De todas las historias que escuché aquella mañana una me conmovió especialmente. Valentina había descubierto una piedra, una roca grande de granito, junto a la huerta de las fresas. Se agachó un poco y nos señaló una  hondonada en la parte de arriba de la piedra: ese hueco lo hizo mi padre con un hierro, dijo, para llenarlo de brasas y colocar encima la olla; ahí comíamos en invierno. Un conejo, unas patatas.

Pensé entonces  en esa otra Rama de Oro, la que no tenía nombre, y en las familias que durante décadas trabajaron esta tierra con sus manos, plantaron árboles, sembraron.  Pensé también en lo fácil que es olvidarse de todo, y en lo poco que significan las cosas cuando no sabes nada. Habíamos plantado las fresas en ese rincón porque está mirando al sur y al abrigo de las rocas.

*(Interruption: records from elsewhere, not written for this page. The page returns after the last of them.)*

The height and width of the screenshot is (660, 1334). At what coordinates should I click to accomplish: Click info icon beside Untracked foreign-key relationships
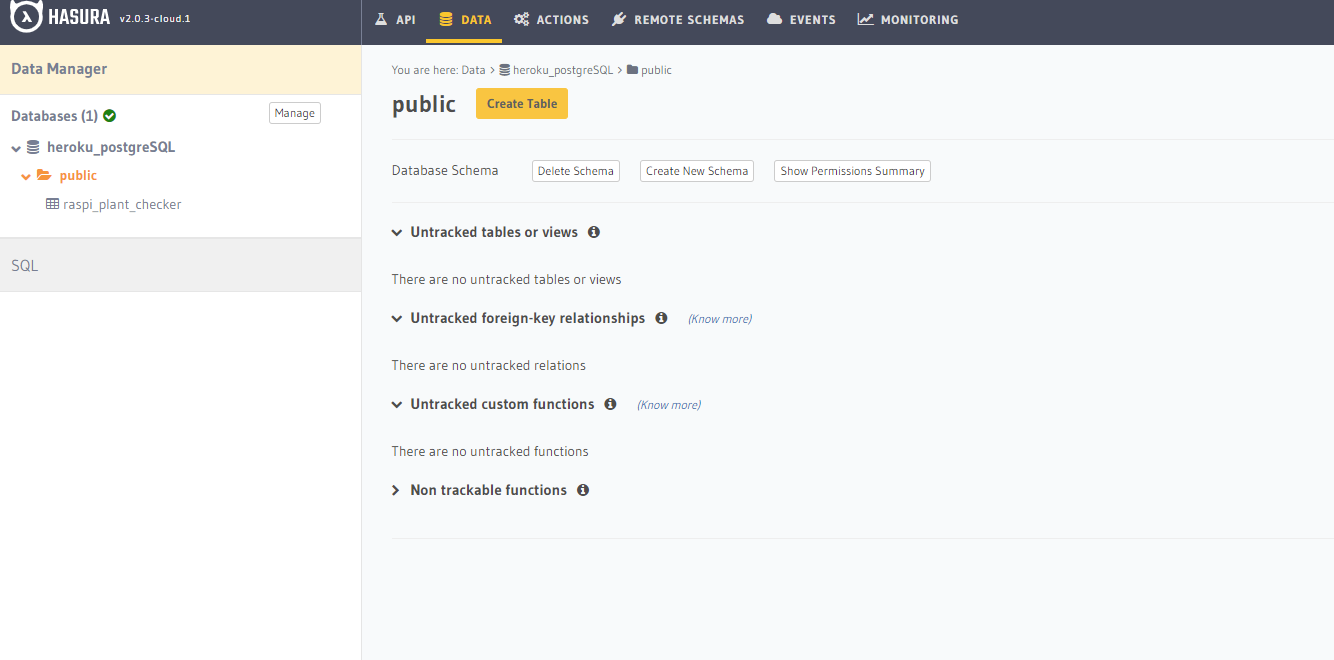[x=661, y=318]
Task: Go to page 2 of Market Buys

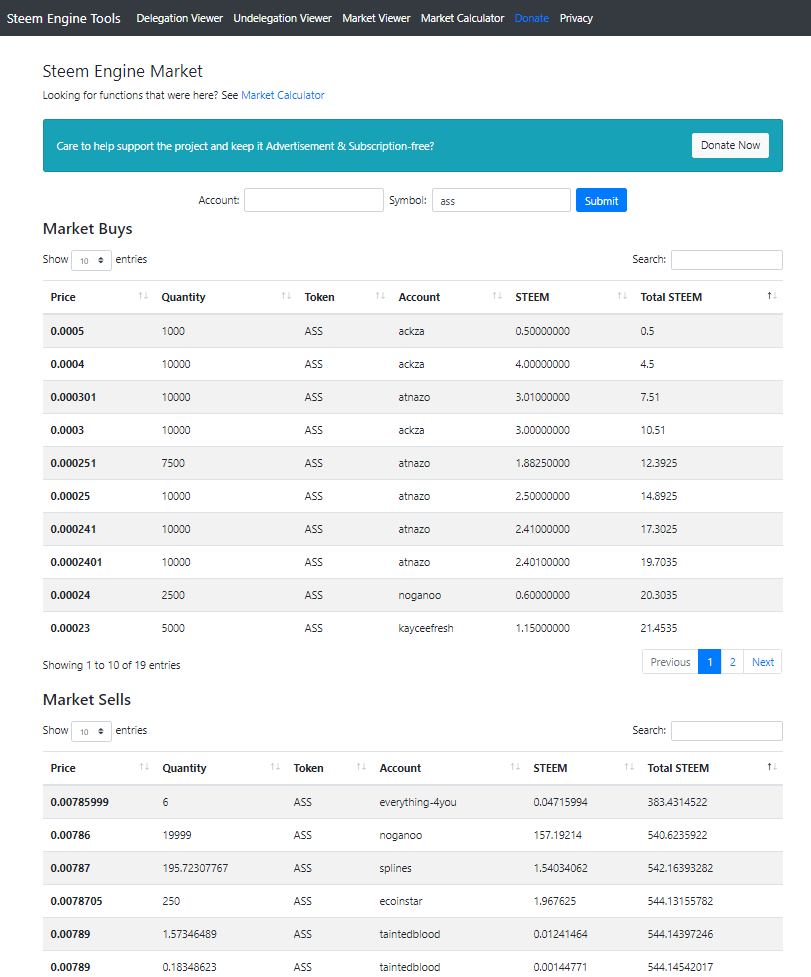Action: (733, 662)
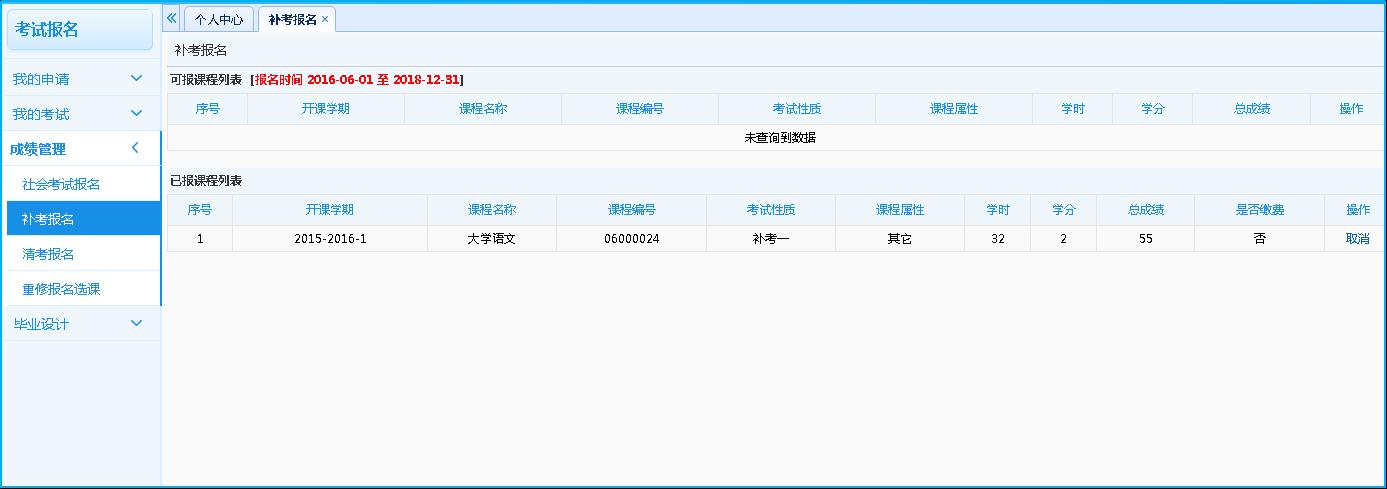Image resolution: width=1387 pixels, height=489 pixels.
Task: Click the 课程名称 header in 已报课程列表
Action: click(x=491, y=210)
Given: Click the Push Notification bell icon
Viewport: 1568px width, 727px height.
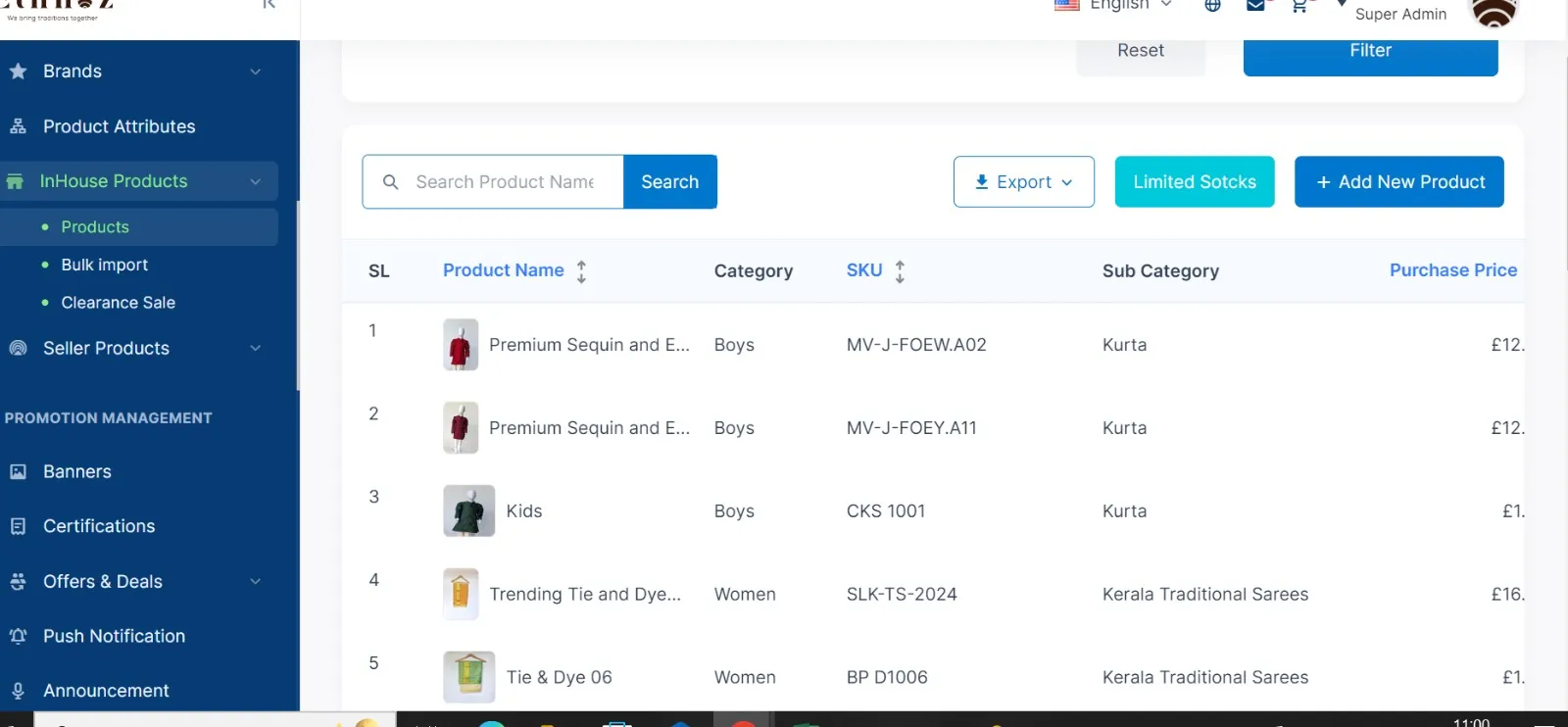Looking at the screenshot, I should click(18, 636).

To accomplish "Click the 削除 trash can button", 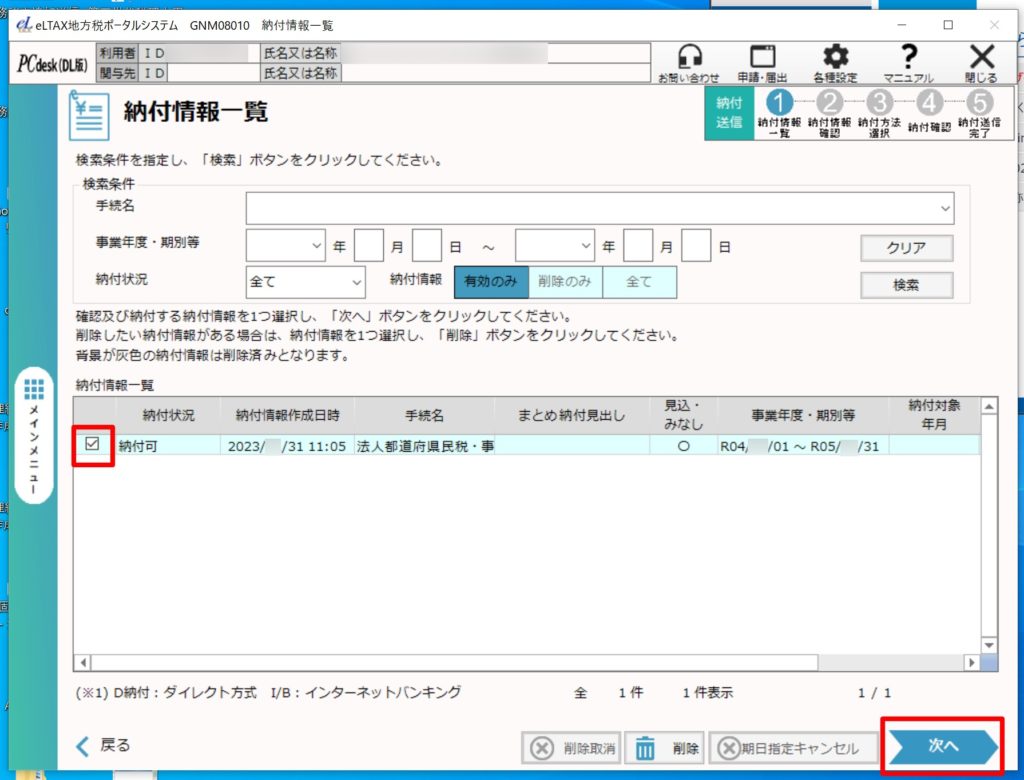I will 664,748.
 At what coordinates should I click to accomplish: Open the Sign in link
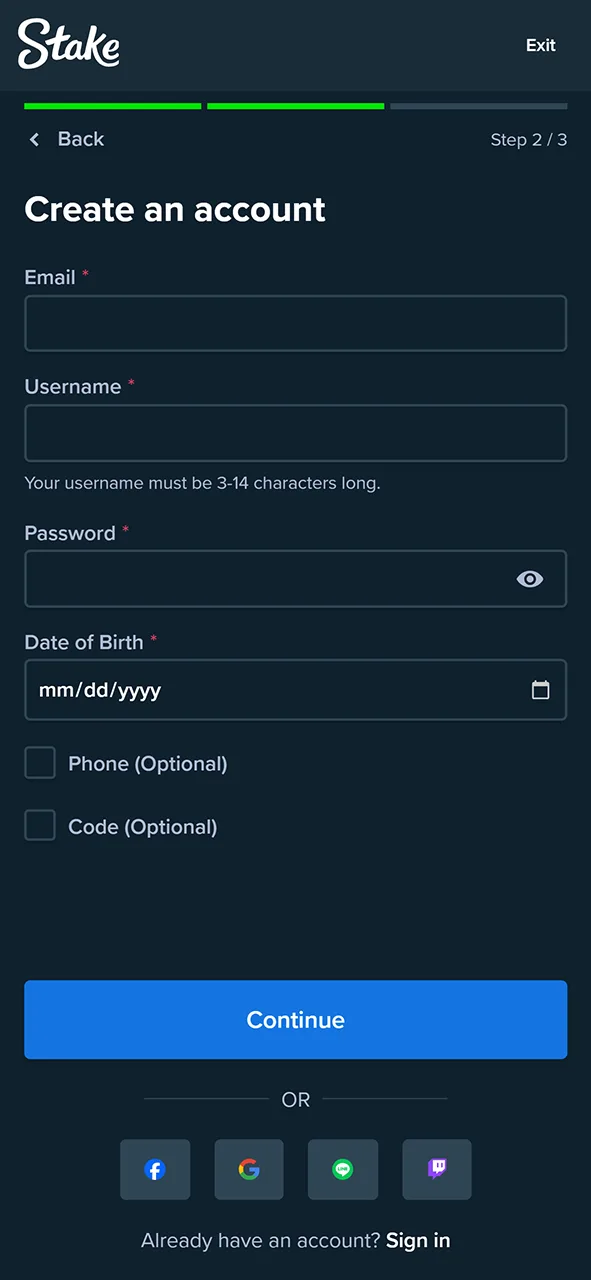(x=417, y=1240)
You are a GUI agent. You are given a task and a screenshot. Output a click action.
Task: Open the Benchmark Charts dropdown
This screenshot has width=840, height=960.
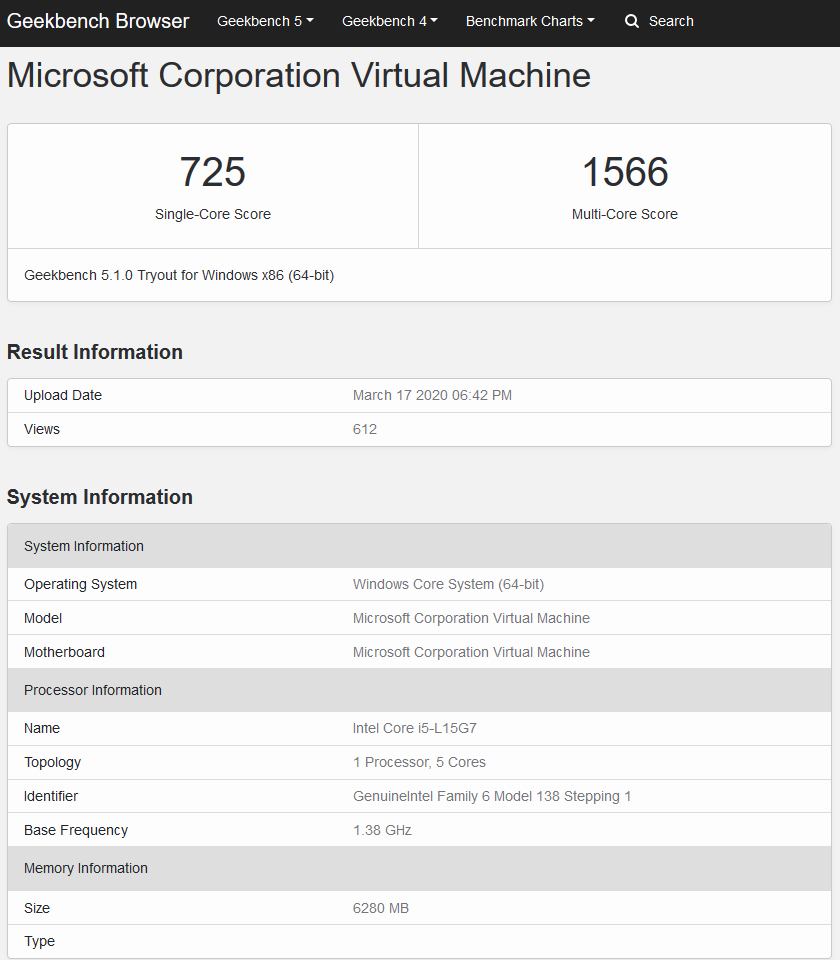530,21
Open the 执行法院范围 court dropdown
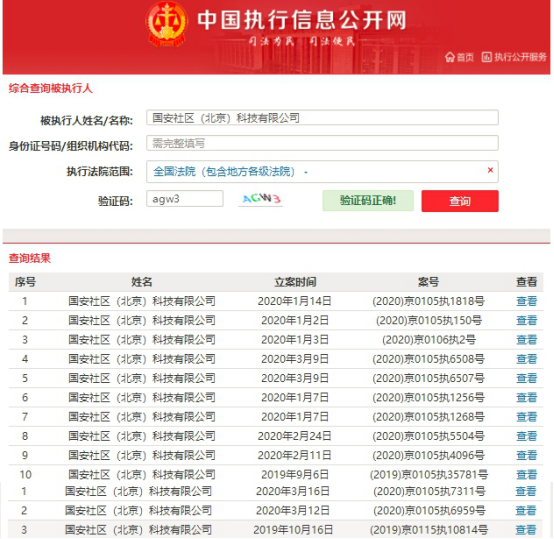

Es seguramente uno de los lugares más protegidos de LRO. Pero si es un buen sitio para las fresas, mejor lo será para la gente, en especial en invierno, cuando la mitad de la finca está helada. Vi claramente la escena. Un señor de mediana edad, duro como una encina, prepara el fuego sobre la piedra. Y sus seis hijos le miran con respeto, y esperan allí acuclillados.

Todo eso está grabado en la piedra de granito. Valentina la Buena nos lo hizo ver. Valentina la Buena, que trabajó de sirvienta en varias casas de Madrid desde que era una niña, y que murió en el hospital de Alcorcón mucho antes de lo debido, faltando a su palabra de volver por el Pilar.